The lifestyle changes we have made aim to create an alkaline body because disease can only thrive in an acidic body. We eat anti-inflammatory foods because inflammation is a leading contributing cause to diseases like heart disease and diabetes. Inflammation is a condition that damages healthy tissue, raises blood pressure and can potentially encourage cancer cells to grow. Most diseases such as arthritis, asthma, allergies, cancer, Alzheimer’s diabetes and heart disease, have an underlying basis in inflammation and can be made better or worse based on your diet.

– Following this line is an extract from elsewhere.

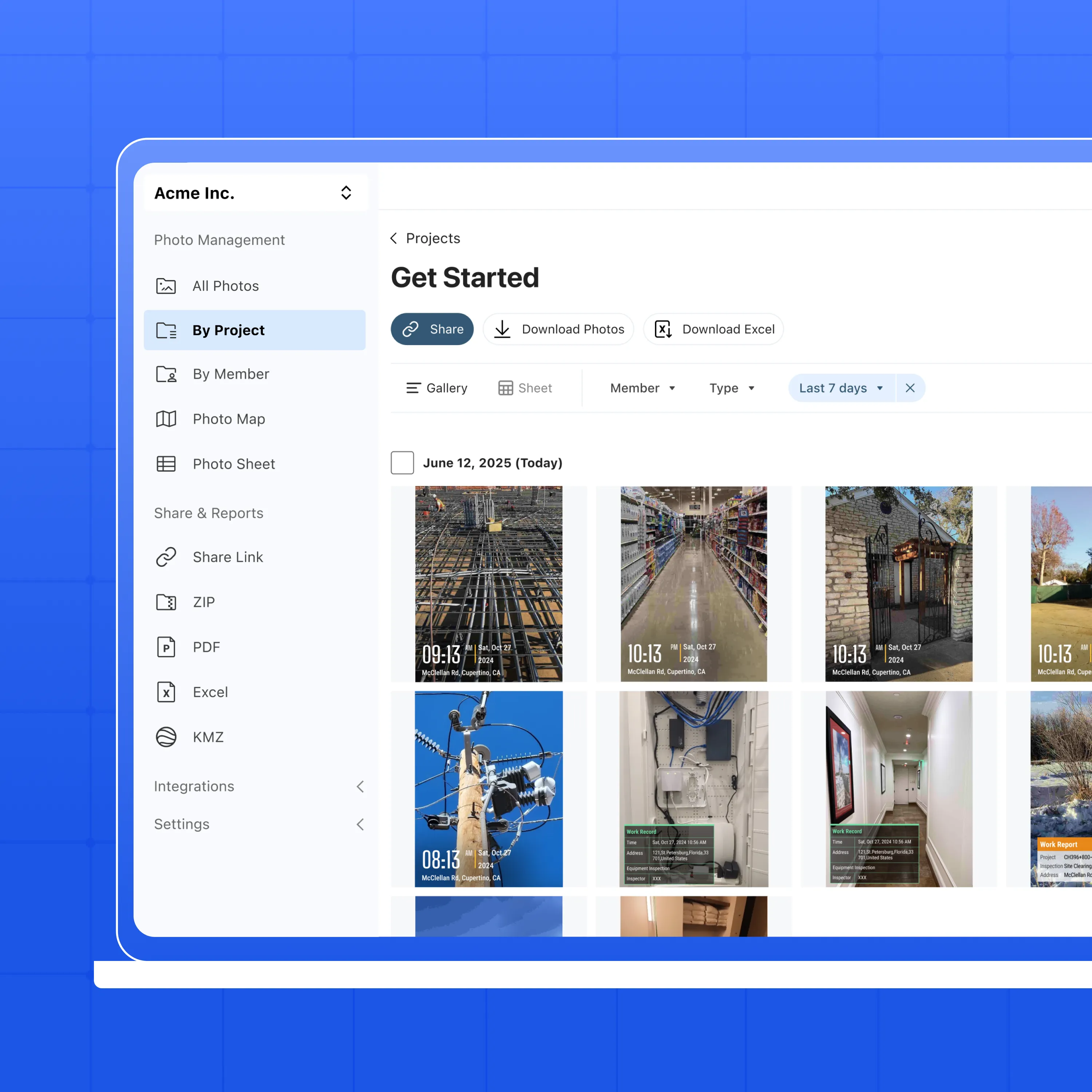Viewport: 1092px width, 1092px height.
Task: Click the Share Link chain icon
Action: tap(166, 557)
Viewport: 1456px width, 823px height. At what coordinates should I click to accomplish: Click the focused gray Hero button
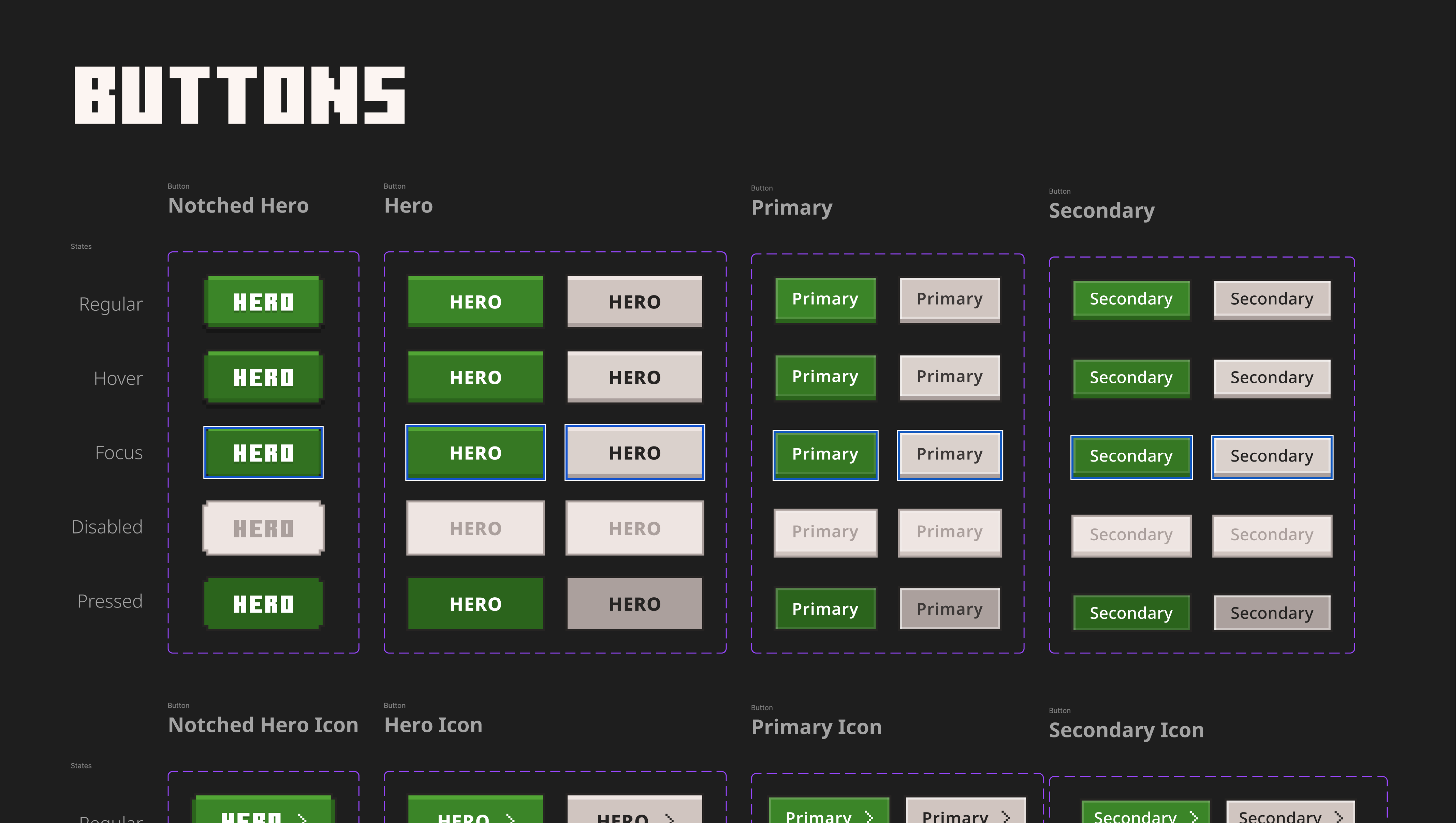(634, 452)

We have only been on this journey for a few months, but in that time we have noticed increased energy, clearer heads, better digestion and an excitement we want to share. And my husband lost 18 pounds in 3 weeks! No pill, no diet, no calorie counting, no gimmicks, just healthy eating. My mission for this blog is to document what we have learned, to learn from others, and hope others will learn from us. Most of all, my goal is to inspire a love and appreciation of real food! There is a lot of trickery going on in the food industry which makes it very difficult to make healthy choices. Together, we can decode the confusion.